Data records —
*** Begin section ***
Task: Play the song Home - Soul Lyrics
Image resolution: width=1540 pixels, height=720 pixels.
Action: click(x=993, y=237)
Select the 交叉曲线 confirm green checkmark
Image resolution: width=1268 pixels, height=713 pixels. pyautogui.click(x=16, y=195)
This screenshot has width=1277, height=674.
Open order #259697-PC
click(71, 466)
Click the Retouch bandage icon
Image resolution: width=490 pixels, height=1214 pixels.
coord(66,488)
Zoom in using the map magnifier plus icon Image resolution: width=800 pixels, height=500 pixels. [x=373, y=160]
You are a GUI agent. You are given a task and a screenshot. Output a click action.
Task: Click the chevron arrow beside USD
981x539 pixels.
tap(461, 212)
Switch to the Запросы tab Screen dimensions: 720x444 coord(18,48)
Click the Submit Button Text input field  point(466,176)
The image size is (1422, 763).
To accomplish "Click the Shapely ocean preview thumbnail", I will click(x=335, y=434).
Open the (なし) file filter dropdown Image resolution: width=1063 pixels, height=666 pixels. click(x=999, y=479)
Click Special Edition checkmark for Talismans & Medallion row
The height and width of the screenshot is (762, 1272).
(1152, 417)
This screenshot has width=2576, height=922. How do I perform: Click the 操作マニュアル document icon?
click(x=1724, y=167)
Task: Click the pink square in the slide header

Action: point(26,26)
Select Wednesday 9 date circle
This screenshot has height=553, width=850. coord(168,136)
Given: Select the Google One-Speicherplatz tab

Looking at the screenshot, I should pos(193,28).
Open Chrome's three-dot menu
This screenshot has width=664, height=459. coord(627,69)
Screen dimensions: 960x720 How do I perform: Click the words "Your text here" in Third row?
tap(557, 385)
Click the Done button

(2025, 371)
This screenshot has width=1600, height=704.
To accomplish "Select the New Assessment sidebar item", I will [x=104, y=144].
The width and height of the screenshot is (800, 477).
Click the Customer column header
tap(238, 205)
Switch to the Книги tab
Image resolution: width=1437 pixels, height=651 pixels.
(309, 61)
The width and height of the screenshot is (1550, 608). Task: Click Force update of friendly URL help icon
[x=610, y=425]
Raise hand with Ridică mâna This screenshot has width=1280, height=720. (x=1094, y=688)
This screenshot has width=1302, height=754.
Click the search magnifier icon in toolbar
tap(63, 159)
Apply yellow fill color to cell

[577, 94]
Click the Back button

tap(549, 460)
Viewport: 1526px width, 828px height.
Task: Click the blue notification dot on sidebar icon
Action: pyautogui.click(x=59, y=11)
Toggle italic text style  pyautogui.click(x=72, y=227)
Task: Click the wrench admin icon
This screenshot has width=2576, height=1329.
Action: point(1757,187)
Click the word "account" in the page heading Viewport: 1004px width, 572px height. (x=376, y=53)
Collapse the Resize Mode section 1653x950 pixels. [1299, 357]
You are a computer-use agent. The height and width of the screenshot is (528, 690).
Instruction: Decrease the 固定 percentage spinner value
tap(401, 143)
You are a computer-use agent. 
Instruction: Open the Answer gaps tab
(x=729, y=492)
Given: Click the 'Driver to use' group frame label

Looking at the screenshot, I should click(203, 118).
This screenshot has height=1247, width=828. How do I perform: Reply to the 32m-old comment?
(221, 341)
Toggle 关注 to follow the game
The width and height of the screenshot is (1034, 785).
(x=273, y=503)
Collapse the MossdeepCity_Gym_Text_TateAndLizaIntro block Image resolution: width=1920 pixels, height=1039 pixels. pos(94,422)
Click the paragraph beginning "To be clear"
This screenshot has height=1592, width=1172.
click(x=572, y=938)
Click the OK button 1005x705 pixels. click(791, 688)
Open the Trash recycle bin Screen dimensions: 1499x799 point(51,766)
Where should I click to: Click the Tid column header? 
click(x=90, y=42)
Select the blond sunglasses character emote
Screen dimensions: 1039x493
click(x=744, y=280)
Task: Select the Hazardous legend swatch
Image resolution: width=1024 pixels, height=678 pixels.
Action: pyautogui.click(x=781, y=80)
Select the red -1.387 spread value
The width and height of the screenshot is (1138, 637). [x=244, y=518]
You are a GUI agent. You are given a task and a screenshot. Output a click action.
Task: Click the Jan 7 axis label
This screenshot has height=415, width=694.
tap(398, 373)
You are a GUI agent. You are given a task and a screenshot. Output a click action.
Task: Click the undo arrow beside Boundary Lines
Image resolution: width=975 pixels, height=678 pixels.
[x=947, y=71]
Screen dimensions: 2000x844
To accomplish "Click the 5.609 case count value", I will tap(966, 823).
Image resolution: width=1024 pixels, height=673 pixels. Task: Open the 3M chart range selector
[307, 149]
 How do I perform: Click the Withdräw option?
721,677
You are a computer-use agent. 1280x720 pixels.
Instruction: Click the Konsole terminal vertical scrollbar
*** End section ***
Task instructions —
Retype only this portion of the data above: the line containing "Toggle italic text", the line containing "Collapse the Resize", and all lines between them, exactly.

Your solution —
Toggle italic text style  pyautogui.click(x=72, y=227)
Task: Click the wrench admin icon
This screenshot has width=2576, height=1329.
Action: point(1757,187)
Click the word "account" in the page heading Viewport: 1004px width, 572px height. (x=376, y=53)
Collapse the Resize Mode section 1653x950 pixels. [1299, 357]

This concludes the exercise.